SUPREME COURT, STATE OF WYOMING
Feb 11, 2020
2020 WY 17 (Wyo. 2020)

Opinion

S-19-0104

02-11-2020

In the MATTER OF the ADOPTION OF: ZEM, a minor child, JEG and RJG, Appellants (Petitioners), v. BCB, Appellee (Respondent).

Representing Appellants: James A. Eddington, Jones & Eddington Law Offices, Torrington, Wyoming; Nathaniel S. Hibben, Doby & Hibben, Torrington, Wyoming. Representing Appellee: Hampton M. Young, Jr., Law Office of Hampton M. Young, Jr., P.C., Casper, Wyoming.


Representing Appellants: James A. Eddington, Jones & Eddington Law Offices, Torrington, Wyoming; Nathaniel S. Hibben, Doby & Hibben, Torrington, Wyoming.

Representing Appellee: Hampton M. Young, Jr., Law Office of Hampton M. Young, Jr., P.C., Casper, Wyoming.

Before DAVIS, C.J., and FOX, BOOMGARDEN, GRAY, JJ., and RUMPKE, D.J.

FOX, Justice.

[¶1] Mother and Stepfather appeal the district court’s decision denying their petition to adopt the minor child, ZEM, over the objection of her Father. Finding no abuse of discretion, we affirm.

ISSUE

[¶2] Mother and Stepfather raise a single issue: "Did the district court abuse its discretion when it denied the Petition for Adoption on best-interests grounds?"

Father also raises whether "the statutory nonconsensual adoption statutes require a threshold finding of ‘willfulness’ before proceeding to a ‘best interests analysis[?]’ " However, because he did not cross-appeal the district court’s decision, we will not consider this issue.

FACTS

[¶3] Mother and Father dated during 2015 and 2016. In June 2016, Mother gave birth to their child, ZEM. Mother has always served as ZEM’s primary caretaker. Father had little contact with ZEM in the first year of her life, by his account, because Mother discouraged his involvement. After a May 2017 hearing to establish custody, visitation, and support, the district court awarded Father graduated visitation and ordered him to pay monthly child support.

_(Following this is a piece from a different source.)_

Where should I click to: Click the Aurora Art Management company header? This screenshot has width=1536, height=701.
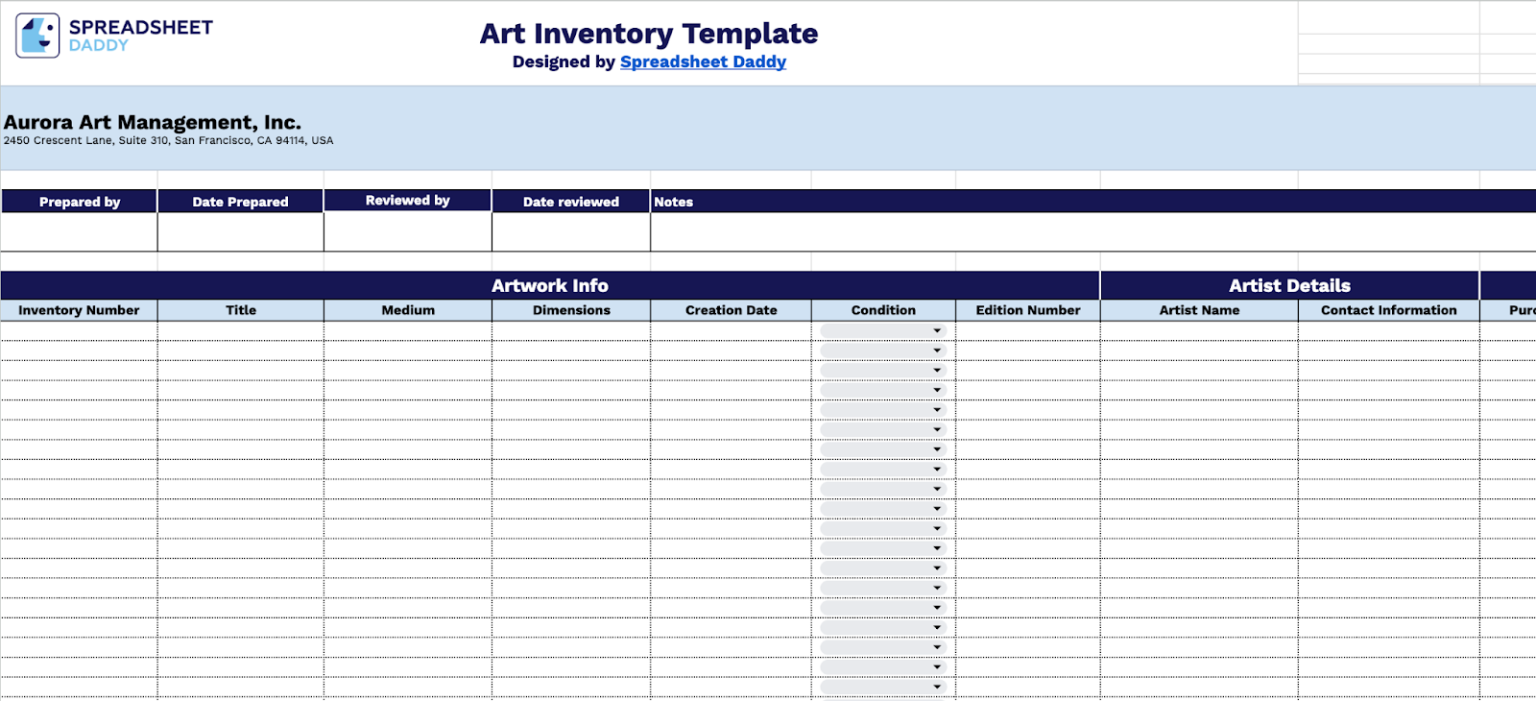(152, 122)
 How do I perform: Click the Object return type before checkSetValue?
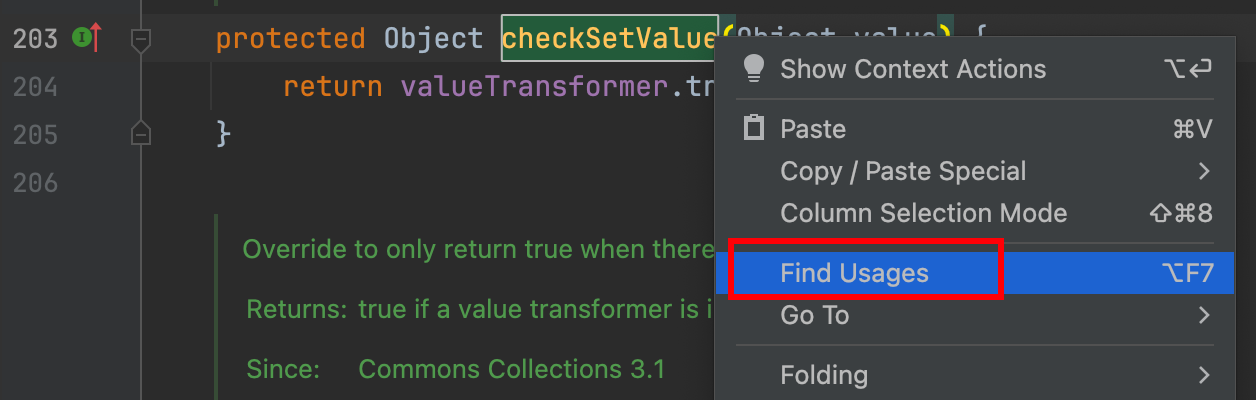(433, 40)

[¶4] About a year after the order establishing custody, visitation, and support, Mother and Stepfather filed a verified petition for adoption. They claimed Father failed to financially support ZEM, and they argued that it was in ZEM’s best interest to terminate Father’s parental rights and allow Stepfather to adopt her. It was uncontroverted that Father paid no child support for more than a year after the effective date of the child support order. In fact, Father made his first child support payment five days after Mother and Stepfather filed their petition to adopt. During the preceding year, Father spent money on beer, gambling, and other interests. As Father admitted, he relied upon Stepfather to provide for ZEM "so it wasn’t as big a pressing of a moral issue" for Father.

[¶5] Although it was undisputed that Father failed to pay child support, the parties told very different stories regarding Father’s relationship with ZEM. Mother claimed Father was an alcoholic and drug abuser. She claimed that Father threatened suicide in an attempt to rekindle their relationship, and was mentally abusive toward her during supervised visits. Mother testified that Father used ZEM as a pawn to try to have a relationship with Mother even though Mother was now married to Stepfather. Because Father remained interested in Mother, and not ZEM, Mother claimed Father’s relationship with ZEM was "nominal, if nonexistent."

[¶6] Father described his relationship with ZEM differently. First, Father pointed out that Mother opposed his unsupervised visits with ZEM. He also testified that Mother did not keep him informed about things in ZEM’s life like doctor’s appointments. Father generally denied Mother’s allegations regarding alcohol and drug abuse, as well as her claims that he threatened suicide as a way of trying to keep a relationship with Mother.

[¶7] The testimony indicated that, after obtaining visitation rights, Father engaged with ZEM. He read to her, played and sang songs with her, pulled her around on a sled when there was snow, and swam and rode bicycles with her at other times of the year. Shortly before the final hearing on the adoption petition, Father had ZEM for ten straight days over the Christmas holiday.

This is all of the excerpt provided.